After working for companies like Microsoft and Intel, he already had a technical mind, he said. Starting out wasn’t easy, however. At first he didn’t have a practical way to make the snake guides. He had a team of employees who produced 30 to 40 of them a day by hand.
“It was a very slow process we were doing,” Susan McCoy said. “(We would have) indented fingernails from trying to buff things and literally after a while it would get into your nails. We don’t have to do that anymore, thank goodness.”
Mike McCoy worked on building machines to automate the process, receiving patents in the mid-2000s. These days, he said they produce “about 400 parts an hour each.”
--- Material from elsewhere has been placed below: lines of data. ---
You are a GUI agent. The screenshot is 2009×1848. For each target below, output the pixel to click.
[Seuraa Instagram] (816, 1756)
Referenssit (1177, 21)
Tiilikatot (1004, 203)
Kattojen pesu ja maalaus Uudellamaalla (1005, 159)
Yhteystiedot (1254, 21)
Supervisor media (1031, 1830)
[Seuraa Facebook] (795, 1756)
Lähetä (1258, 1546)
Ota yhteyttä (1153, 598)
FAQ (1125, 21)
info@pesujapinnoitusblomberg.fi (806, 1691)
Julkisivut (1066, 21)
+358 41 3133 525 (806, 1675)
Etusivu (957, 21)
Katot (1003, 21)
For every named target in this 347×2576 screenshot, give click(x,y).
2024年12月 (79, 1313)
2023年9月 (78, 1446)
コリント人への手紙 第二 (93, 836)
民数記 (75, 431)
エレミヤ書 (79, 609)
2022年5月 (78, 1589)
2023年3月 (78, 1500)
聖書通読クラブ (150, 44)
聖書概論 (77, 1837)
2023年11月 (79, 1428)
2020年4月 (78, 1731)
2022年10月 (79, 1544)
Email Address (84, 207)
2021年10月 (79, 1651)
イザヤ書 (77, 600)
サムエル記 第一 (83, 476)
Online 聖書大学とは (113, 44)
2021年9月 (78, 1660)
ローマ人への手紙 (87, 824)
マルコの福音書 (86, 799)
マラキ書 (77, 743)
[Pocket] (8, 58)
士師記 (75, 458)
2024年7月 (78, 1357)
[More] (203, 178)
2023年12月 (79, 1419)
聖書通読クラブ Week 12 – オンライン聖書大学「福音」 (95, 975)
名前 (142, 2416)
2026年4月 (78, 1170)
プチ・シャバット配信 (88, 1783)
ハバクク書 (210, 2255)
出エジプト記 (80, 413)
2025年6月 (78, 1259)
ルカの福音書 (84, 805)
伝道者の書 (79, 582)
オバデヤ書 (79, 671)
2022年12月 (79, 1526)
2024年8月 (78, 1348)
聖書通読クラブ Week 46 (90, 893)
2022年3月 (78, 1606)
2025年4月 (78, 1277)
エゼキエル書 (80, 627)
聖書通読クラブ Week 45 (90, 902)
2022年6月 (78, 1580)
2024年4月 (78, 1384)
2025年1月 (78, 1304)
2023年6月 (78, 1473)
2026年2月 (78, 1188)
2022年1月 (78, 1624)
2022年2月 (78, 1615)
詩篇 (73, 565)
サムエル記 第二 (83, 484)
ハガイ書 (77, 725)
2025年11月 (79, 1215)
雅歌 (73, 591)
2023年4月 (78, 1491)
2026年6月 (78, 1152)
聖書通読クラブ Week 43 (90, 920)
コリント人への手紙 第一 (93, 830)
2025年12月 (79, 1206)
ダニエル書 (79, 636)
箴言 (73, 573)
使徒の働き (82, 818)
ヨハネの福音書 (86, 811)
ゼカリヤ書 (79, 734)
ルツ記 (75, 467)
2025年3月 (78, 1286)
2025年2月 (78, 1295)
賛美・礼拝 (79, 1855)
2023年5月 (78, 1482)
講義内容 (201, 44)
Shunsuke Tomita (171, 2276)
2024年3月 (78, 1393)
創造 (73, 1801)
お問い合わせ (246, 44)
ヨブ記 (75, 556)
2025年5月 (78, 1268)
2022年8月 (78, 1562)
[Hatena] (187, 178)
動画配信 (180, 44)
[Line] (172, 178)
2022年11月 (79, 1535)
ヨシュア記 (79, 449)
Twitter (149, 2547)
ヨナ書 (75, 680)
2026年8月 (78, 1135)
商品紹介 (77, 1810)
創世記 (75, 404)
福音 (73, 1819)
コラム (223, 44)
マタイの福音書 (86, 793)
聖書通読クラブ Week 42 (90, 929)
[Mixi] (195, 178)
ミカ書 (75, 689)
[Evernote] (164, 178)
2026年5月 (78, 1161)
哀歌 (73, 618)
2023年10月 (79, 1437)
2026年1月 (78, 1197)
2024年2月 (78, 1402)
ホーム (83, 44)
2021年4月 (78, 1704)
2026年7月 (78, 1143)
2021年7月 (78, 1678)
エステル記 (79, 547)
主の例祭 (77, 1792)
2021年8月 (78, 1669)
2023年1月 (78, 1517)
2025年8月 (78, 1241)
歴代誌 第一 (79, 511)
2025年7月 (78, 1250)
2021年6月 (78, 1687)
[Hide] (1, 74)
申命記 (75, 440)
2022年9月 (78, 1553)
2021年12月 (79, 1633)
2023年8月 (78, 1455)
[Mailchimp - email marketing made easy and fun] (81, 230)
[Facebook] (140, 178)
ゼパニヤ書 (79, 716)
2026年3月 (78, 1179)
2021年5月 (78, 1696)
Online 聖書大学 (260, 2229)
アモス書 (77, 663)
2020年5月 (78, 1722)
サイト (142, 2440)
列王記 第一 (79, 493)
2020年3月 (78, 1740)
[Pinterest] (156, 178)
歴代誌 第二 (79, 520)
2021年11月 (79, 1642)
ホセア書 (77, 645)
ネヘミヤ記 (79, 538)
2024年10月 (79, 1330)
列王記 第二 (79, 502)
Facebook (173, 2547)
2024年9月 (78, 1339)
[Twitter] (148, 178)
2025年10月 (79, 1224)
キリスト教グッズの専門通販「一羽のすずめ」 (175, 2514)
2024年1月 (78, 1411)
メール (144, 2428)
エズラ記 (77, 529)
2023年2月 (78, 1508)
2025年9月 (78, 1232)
Before being twisted into the “snaky” design by the machine in his garage, the metals for the guides are pressed in a space he has rented in Newberg, Ore. That’s where he started the business before he and Susan moved to a larger swath of land near Battle Ground.
In his garage, he lays what looks like a slightly larger than a needle piece of metal in the machine and it quickly clamps together, forming the stretched loop.
He ships the snake guides to fly-fishing vendors, specialty shops and individual custom fly rod builders. He wouldn’t disclose how much he earned last year through the business, but said he probably shipped “tens of thousands” of guides last year.
He said sales have increased in the last few years. According to a 2017 survey by Southwick Associates for the American Fly Fishing Trade Association, the size of the U.S. fly-fishing market is $1.08 billion — and the Western United States ranked first in gross sales by region.
Most in the business know it isn’t necessarily a cheap hobby. Some fly-fishers could spend thousands decking out their rods.
As McCoy gets older, he’s looking to retire from his home business eventually, but he still tries to stay active in the fishing community by helping others learn the craft.
While on a fishing trip to Fall River, near the Deschutes River in Oregon, Katherine Paiva of Eugene, Ore., encountered McCoy in a parking lot. She was wearing her fishing waders. He approached, she said, because “he doesn’t meet a lot of women in waders.”
“We just struck up a friendship,” she said. “I was new to fly fishing and Mike came over and started talking to me and was so encouraging … You don’t get that a lot when you walk into a fly store.”